The CAPM seems to have the following limitations:
1. It is based on highly restrictive assumptions
2. There are serious doubts about its testability
3. The market factor is not the sole factor influencing stock returns
The arbitrage pricing theory (APT), originally developed by Stephen A Ross seeks to overcome the shortcomings of the CAPM. It is a novel and different approach to determining asset prices.
Return Generating Process:
The CAPM assumes that investors utilize a mean variance framework. The APT is much more general in that asset prices can be influenced by factors beyond means and variances. The APT assumes that the return on any stock is linearly related to a set of factors also referred to as systematic factors or risk factors as given in Eq 5
Ri = ai + bi1I1+ bi2 + … + bij IJ + ei —————- Eq 5
where Ri = return on stock i
ai = expected return on stock i if all factors have a value of zero
Ij = value of jth factor which influences the return on stock i( j=1,…J)
bij = sensitivity of stock i’s return to the jth factor
ei = random error term which has a mean of zero and variance of σ2ei
This model rests on the following assumptions:
E (ei ej) = 0 for all i and j where i = j
What are the factors I1,… Ij, that impact on stock returns? The APT does not specify these factors. It merely says that stock returns are related in a linear manner to a limited number of factors (or systematic influences).
Equilibrium Risk return Relationship:
Given the return generating process reflected in Eq 5, the APT established an equilibrium risk return relationship. The key idea which guides the development of the equilibrium relationship is the law of one price which says that two identical things cannot sell at different process. Applied to portfolios, it means that two portfolios that have the same risk cannot offer different expected returns if it were so, arbitrageurs will step in and their actions will ensure that the law of one price is satisfied.
The difference between the CAPM and the APT is vividly reflected in the following situation. A private airplane is lost in the clouds. The pilot calls the air controller and asks his whereabouts. Employing a uni-dimensional model like the CAPM, the air controller responds 150 miles from New Delhi. This hardly helps the pilot. Instead, if the air controller uses a multidimensional model like the APT, he would provide information on latitude, longitude and altitude. This definitely helps the pilot.
The APT has been empirically tested using two different approaches. In the first approach, the technique of factor analysis
(a statistical technique) is applied to stock returns to discover the basic factors. These are then examined to see whether they correspond to some economic or behavioral variables. Empirical studies done so far suggest that there is hardly any consistency in terms of (1) the number of basic factors, (2) the interpretation that may be put on these factors (typically the factors identified are artificial constructs representing several economic variables) and the stability of these factors from test to test.

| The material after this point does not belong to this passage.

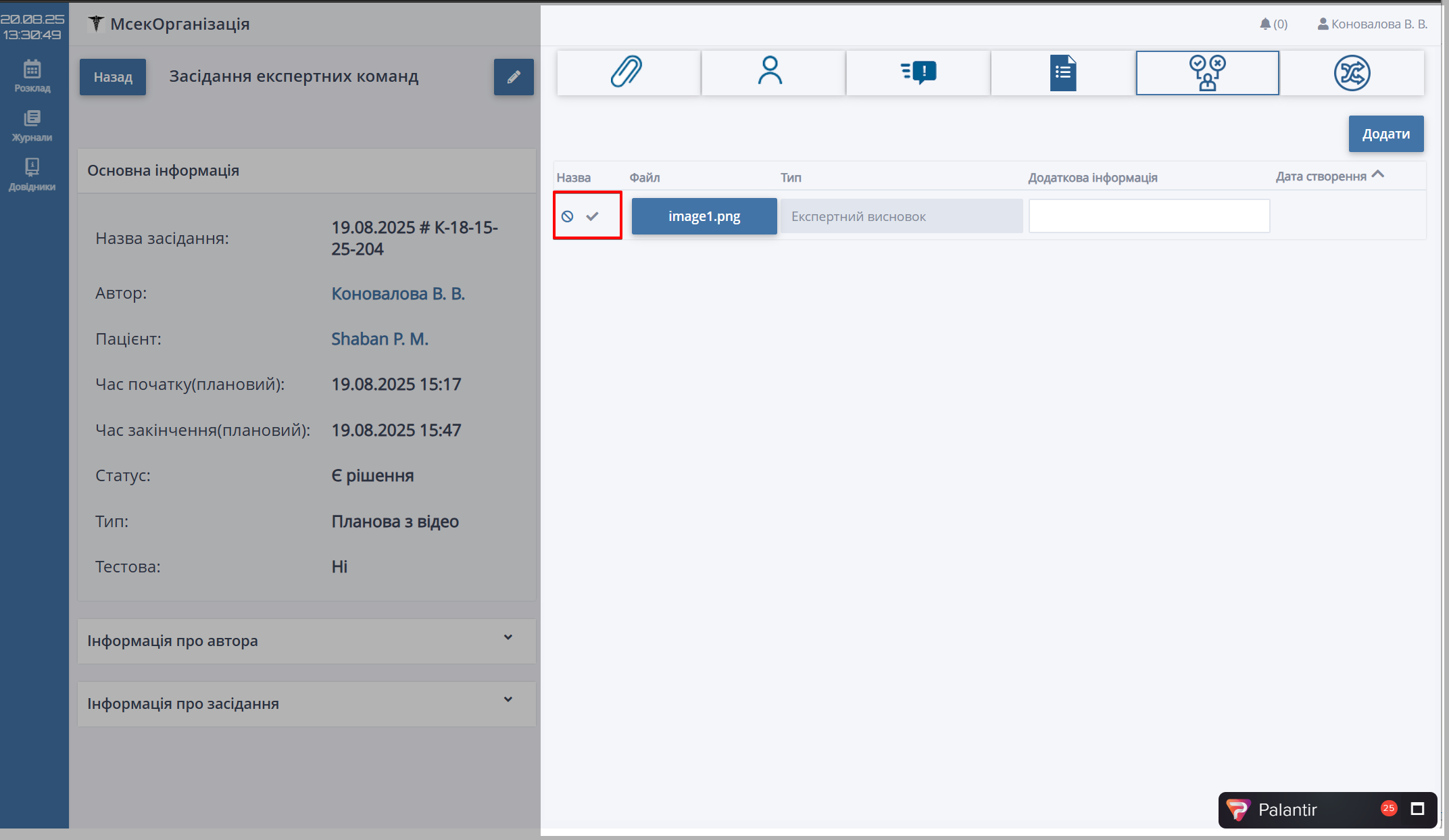Image resolution: width=1449 pixels, height=840 pixels.
Task: Confirm row with checkmark icon
Action: (x=593, y=216)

In the second approach, factors are specified a priority, rather than extracted by analyzing stock returns. The classic work of Roll and Ross typifies this approach. They employ four factors: industrial production, inflation rate, term structure of interest rates, and default risk premium. Sensitivity to unanticipated changes in these factors provides explanation for differences in expected returns among stocks in their study.